A seguito della lettera inviata l’11 agosto 2020 dallo SNADIR all’USR Abruzzo
A seguito della lettera inviata l’11 agosto 2020 dallo SNADIR all’USR Abruzzo, anche se la risposta è pervenuta in ritardo, sono stati avviati rapporti di collaborazione con i funzionari ed i dirigenti dell’ufficio preposto per gli IRC dell’USP de L’aquila. Sui 74 IRC rimasti nella GAE del concorso 2004, sono stati inseriti in ruolo, dopo accurata analisi, solo 23 IRC, così come prevedeva la spartizione dei posti messi a disposizione dal Miur (distribuiti in 7 IRC per l’infanzia/primaria e 16 per la secondaria).
Lo SNADIR ha avuto modo di segnalare alcune incongruenze, infatti non tutti i dati elaborati dallo SNADIR Abruzzo erano in accordo con quelli dell’USP, come quelli relativi alla diocesi di Lanciano/Ortona, per la quale l’USR non aveva attribuito alcun posto, mentre per lo SNADIR Abruzzo vi era la presenza di un solo IRC in graduatoria, che è stato riacciuffato in extremis. Un caso simile si è avuto anche per la diocesi di Pescara/Vasto.
Ancora una volta l’intervento dello SNADIR a tutela dei diritti e della professionalità dei docenti di religione si è dimostrato risolutivo.

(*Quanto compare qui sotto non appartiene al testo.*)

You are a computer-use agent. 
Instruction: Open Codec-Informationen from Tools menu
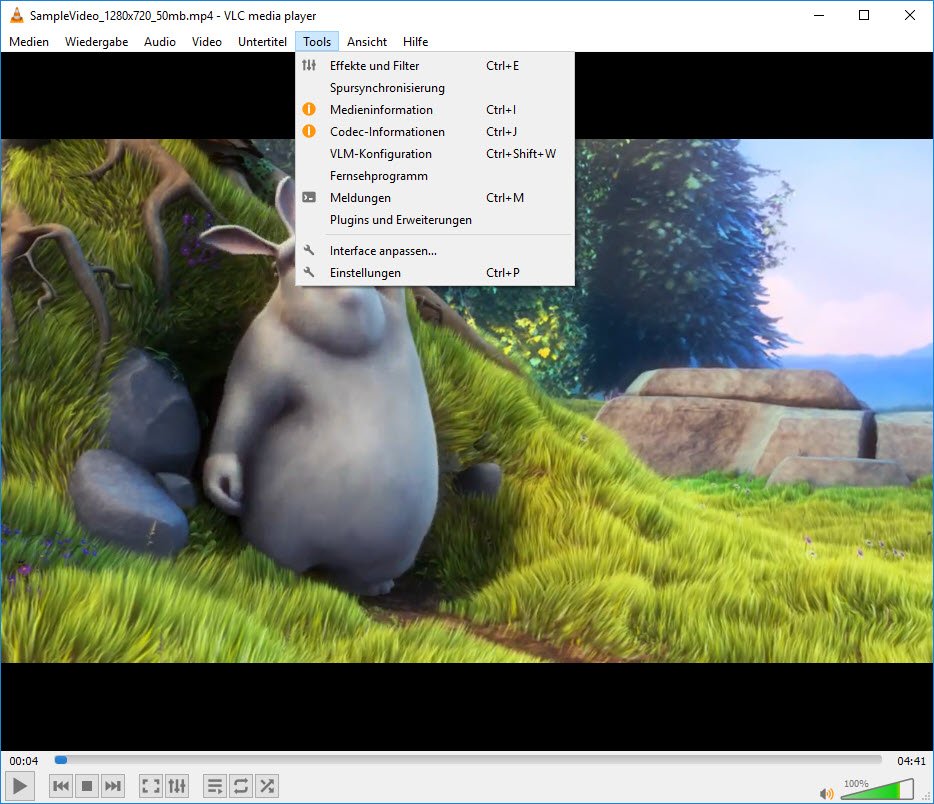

Grande soddisfazione per la riuscita dell’operazione e per la proficua collaborazione tra sindacato e Istituzione ministeriale.
Facciamo i nostri migliori auguri a tutti i docenti immessi in ruolo. Ribadiamo, però, la vicinanza e il sostegno per coloro che non sono riusciti ad entrare in ruolo ed ancora attendono questo traguardo.